CEO of Outschool, Amir Nathoo, estimates that teachers are able to make up to $60 an hour and that total earnings for those teaching across the platform is more than $40 million. Compare this to the average teacher’s salary, which equates to around $30 an hour, and you can see why getting into these start-ups is a much more appealing option. Even if teachers are using these platforms to supplement other income sources, they still feel a greater sense of autonomy and flexibility. And it’s not just teachers that are seeing the education start-up sector as a viable new career option. EdTech is attracting many other professionals, from sectors like banking, engineering and scientific research, who are looking to share their expertise with new audiences.
The fall-out from the Great Resignation for K-12 education is pretty chronic. A 2021 poll of school leaders and support staff in England, Wales and Northern Ireland found that a whopping 95% of staff were worried about the impact their career was having on their wellbeing. 35% said that they would ‘definitely’ not be working in education in the next five years, a sentiment echoed across the pond, where one third of US teachers are thinking of leaving the profession.
In Higher Education, things aren’t much better. As a sector that is often accused of being slow to change, there is much to be done to retain the best academics and staff. While that outlook may be bleak (to put it mildly), if Higher Education were to get it right for its staff, the role the sector could play in supporting both employers and employees in the future is invaluable. Many of the millions of people who left their jobs in 2021 will be looking to upskill and even retrain to secure a new career that better meets their financial needs, location requirements or work-life balance expectations.
For many, the answer is the entrepreneurial path. From education consulting to teacher training, and a wide range of associated project work, education professionals are beginning to look for other outlets for their rich experience and first-hand knowledge of the front lines. However, the step from full time employment to self-employment is a huge one, for which many are unprepared. The entrepreneurial path is something for which our education system rarely readies us.
This is where universities and colleges can step in, providing the degree programmes and courses that can fill skills gaps and support changes in career paths. Flexibility is key – lack of elastic working options is one of the main reasons, so many quit their 9 to 5s, after all. Alongside traditional courses, institutions offering shorter qualifications and bite-sized modules will prove to be popular.
Positioning themselves as a solution to the shortages in other sectors could be pivotal to Higher Education’s success post-Great Resignation. Who knows, maybe through working with the flourishing education marketing and EdTech sectors – where many former teaching staff are now sharing their expertise – universities and colleges can turn this historic challenge into a future-proofing opportunity.

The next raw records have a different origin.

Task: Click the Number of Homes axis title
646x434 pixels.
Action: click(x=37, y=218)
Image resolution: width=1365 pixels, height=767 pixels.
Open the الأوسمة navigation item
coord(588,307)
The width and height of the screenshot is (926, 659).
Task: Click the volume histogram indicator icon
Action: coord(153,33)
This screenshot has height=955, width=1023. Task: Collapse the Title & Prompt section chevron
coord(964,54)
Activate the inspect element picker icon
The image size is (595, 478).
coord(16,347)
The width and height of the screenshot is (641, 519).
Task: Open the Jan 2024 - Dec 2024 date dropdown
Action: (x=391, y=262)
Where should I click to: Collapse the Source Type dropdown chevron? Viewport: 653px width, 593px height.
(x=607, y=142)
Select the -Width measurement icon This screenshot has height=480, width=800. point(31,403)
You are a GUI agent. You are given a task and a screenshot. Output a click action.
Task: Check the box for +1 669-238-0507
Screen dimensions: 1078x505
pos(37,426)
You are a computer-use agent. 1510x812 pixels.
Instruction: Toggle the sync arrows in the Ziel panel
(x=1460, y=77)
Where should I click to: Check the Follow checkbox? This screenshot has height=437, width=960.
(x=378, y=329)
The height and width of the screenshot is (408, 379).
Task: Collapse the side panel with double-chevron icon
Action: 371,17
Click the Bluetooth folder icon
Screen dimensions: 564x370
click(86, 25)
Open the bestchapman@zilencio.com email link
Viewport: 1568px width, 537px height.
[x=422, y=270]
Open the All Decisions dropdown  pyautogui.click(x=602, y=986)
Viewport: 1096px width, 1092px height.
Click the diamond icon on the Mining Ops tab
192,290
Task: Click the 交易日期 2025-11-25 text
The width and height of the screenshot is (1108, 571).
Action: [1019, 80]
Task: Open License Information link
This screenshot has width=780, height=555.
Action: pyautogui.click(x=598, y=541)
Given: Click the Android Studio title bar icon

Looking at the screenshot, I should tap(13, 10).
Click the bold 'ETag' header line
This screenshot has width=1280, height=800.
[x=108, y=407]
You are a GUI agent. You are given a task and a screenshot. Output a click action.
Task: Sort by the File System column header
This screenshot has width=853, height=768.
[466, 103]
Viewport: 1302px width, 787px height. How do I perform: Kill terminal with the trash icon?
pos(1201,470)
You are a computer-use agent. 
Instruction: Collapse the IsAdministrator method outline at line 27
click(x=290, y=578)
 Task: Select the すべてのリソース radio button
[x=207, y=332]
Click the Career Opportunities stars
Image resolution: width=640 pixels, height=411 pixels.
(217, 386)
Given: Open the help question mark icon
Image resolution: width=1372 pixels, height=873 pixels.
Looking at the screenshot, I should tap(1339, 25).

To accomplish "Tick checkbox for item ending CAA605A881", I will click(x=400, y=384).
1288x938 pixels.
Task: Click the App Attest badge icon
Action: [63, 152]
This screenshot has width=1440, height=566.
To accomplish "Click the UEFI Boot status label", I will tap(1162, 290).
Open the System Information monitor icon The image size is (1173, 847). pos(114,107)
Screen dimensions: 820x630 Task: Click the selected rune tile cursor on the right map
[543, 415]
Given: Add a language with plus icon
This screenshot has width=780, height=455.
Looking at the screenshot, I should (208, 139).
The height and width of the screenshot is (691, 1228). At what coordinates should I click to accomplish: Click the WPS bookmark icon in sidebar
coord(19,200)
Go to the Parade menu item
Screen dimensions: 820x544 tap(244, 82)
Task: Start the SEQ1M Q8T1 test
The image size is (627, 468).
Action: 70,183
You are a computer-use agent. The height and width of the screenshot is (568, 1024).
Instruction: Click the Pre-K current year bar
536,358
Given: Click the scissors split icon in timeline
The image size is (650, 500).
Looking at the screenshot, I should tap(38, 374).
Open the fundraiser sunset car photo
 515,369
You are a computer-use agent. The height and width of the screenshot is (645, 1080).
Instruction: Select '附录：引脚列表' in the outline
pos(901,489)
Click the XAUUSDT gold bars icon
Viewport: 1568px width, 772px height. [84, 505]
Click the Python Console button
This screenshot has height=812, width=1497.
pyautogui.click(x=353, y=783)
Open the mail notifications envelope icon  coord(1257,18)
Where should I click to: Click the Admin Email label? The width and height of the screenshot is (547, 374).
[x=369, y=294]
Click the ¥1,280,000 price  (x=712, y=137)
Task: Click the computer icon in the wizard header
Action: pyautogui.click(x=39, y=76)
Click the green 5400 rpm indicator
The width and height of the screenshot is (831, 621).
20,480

It is time for education providers and professionals to work together as roles are repurposed, and an increasing number of us step out of formal employment into a more fluid environment. Rather than lament the loss of talent, we need to both examine why these professionals are leaving in the first place, and also to embrace and support their new pathway, so that the sector does not lose their expertise entirely.
At NEO Academy, we give our support to the K-12 and Higher Education institutions who embed entrepreneurship throughout their offer. If this latest shift in the way of working has taught us anything, it is that while this path will not be walked by everyone, we should all be equipped to do so if we choose.